A significant number of Chinese firms and service suppliers have already started expanding their global footprint by way of transit trade, international industrial capacity cooperation and other profitable activities at a rapid rate.

Any other country or region will likely not be able to take China’s place in sustaining the international supply network even in the face of the changing political landscape and the China-US trade war pressure. Other Asian economies cannot surpass China’s aptitude in manufacturing, services and logistics management, especially in the high-end factory which is their niche, because of linguistic and political differences and currency gap.

To cut down on the risks in going global most Chinese companies these days are eager to look toward their counterpart from another developed country to collaborate with in markets in the developing sectors. It will help the developed countries to better partake in the BRI development, without raising a conflict of interest.

Third-party market cooperation has in fact already become an essential part of the Belt and Road Initiative. Projects concerning China, France and a number of French-speaking African countries have heavily benefitted from this initiative. Key diplomatic proceedings hosted in China also extended the BRI’s influence in the global arena.
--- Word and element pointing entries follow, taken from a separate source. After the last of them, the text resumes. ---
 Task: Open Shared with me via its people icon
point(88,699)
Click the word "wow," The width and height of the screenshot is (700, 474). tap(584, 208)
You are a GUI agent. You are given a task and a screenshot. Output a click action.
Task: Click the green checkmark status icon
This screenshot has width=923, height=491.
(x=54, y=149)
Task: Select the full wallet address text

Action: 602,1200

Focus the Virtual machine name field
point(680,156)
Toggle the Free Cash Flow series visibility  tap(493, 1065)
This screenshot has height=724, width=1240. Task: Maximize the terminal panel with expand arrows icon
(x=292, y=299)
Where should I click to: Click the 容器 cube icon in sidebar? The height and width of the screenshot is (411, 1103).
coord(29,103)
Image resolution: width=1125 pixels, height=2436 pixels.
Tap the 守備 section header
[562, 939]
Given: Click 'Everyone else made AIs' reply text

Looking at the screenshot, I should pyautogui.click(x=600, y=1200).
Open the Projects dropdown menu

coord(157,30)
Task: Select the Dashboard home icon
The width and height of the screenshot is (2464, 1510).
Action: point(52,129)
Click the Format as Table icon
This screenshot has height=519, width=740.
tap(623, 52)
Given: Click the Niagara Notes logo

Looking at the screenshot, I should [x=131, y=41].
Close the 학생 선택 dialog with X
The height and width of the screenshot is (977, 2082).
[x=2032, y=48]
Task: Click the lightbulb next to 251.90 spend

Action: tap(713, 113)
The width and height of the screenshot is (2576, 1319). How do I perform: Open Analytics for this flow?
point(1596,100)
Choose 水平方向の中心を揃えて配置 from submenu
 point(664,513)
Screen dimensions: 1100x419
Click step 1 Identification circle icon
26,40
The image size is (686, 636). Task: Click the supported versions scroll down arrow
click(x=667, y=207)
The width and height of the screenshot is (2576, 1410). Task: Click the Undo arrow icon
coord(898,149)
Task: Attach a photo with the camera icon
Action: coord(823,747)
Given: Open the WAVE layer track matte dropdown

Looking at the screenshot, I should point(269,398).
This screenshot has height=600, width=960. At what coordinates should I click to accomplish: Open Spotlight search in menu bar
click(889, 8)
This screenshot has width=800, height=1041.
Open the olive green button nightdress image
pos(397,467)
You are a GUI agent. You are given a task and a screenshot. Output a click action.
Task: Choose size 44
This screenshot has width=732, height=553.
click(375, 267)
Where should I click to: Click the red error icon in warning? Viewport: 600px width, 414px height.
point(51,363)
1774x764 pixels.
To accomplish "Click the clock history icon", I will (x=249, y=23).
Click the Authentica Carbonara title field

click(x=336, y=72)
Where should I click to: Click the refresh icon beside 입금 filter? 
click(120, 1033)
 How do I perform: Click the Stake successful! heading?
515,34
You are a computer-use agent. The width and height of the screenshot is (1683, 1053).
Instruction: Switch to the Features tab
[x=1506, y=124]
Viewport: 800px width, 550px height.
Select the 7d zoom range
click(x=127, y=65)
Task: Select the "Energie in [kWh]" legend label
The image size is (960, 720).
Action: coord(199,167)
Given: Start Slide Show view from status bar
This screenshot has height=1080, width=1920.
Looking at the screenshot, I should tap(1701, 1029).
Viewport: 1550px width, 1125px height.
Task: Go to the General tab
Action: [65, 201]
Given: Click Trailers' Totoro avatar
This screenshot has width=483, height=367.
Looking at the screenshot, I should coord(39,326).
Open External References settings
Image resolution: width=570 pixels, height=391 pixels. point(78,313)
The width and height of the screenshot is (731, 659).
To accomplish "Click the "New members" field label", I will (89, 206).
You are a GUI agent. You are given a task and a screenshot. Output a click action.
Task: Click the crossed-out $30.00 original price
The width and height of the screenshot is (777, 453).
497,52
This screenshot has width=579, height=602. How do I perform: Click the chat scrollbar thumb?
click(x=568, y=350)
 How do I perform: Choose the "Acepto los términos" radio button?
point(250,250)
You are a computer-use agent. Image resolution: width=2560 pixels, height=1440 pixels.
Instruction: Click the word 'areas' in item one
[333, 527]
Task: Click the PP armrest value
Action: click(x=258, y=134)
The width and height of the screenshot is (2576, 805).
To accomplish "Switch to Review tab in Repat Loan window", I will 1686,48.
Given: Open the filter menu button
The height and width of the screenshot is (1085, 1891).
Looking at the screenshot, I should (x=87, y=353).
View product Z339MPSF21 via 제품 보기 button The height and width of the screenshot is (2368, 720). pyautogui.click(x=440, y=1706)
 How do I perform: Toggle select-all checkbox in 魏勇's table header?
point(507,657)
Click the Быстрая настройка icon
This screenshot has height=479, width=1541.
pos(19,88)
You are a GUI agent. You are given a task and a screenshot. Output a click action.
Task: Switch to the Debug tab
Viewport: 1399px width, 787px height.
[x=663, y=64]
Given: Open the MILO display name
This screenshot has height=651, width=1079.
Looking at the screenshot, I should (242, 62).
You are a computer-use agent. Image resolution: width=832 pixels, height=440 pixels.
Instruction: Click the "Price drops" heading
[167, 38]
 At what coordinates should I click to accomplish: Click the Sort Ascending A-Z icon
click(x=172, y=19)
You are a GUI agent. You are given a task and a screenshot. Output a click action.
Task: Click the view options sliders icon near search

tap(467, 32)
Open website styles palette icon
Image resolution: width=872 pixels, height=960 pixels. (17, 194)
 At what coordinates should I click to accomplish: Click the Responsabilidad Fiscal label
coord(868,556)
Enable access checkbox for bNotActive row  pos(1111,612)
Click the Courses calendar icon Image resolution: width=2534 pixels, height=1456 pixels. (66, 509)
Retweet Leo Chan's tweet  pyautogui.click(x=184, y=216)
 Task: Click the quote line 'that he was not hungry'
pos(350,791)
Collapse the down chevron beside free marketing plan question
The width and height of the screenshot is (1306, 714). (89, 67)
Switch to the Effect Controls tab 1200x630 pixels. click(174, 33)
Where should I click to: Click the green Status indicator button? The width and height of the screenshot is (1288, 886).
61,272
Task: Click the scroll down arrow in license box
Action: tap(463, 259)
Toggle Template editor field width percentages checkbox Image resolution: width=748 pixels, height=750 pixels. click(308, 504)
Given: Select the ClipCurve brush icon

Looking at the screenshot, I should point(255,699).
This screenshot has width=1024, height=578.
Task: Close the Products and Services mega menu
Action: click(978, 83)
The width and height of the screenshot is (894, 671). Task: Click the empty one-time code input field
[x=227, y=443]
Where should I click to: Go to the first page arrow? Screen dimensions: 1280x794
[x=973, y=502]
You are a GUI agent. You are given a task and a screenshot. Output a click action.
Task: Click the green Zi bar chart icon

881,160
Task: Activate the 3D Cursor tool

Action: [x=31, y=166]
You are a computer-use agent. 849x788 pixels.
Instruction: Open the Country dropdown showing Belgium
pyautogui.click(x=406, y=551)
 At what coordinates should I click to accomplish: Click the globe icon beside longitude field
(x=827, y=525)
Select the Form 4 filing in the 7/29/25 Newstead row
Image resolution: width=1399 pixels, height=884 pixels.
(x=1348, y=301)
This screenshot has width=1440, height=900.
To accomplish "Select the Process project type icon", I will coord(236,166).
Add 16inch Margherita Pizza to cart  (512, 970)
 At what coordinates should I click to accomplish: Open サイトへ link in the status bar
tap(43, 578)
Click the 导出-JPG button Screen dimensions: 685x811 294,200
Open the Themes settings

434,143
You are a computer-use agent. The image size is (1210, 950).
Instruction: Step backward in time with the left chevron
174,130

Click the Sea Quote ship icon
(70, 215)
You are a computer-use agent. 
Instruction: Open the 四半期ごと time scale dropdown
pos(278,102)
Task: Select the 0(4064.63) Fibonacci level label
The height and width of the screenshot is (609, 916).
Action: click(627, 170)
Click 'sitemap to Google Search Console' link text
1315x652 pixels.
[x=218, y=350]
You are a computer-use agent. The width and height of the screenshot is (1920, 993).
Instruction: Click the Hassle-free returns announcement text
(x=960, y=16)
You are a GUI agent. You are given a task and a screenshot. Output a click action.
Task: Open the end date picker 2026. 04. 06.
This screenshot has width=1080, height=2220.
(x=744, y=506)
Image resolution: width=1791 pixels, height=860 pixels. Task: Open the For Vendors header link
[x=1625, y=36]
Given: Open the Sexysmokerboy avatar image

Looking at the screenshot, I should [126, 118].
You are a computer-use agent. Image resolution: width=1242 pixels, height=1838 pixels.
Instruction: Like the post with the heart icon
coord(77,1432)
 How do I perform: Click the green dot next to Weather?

China has played an imperative role in assisting with the development of economies associated with BRI. The second Belt and Road Countries Investment Index Report shows that the investment lure of the BRI markets, particularly those in Southeast Asia has soared.

Amongst the BRI countries, the majority of the 20 economies with the most investment growth opportunities are in Southeast Asia and the Middle East. Singapore and India show high development potential. The report forecasted that the Chinese investment in BRI economies will retain the stable growth it has shown in investment flow.

Apart from already established industries including power, oil and petrochemicals, transportation and construction, Chinese business will look to spread out their investment to sectors such as rental and business services, monetary services, wholesale and trade, and new and high-caliber technologies.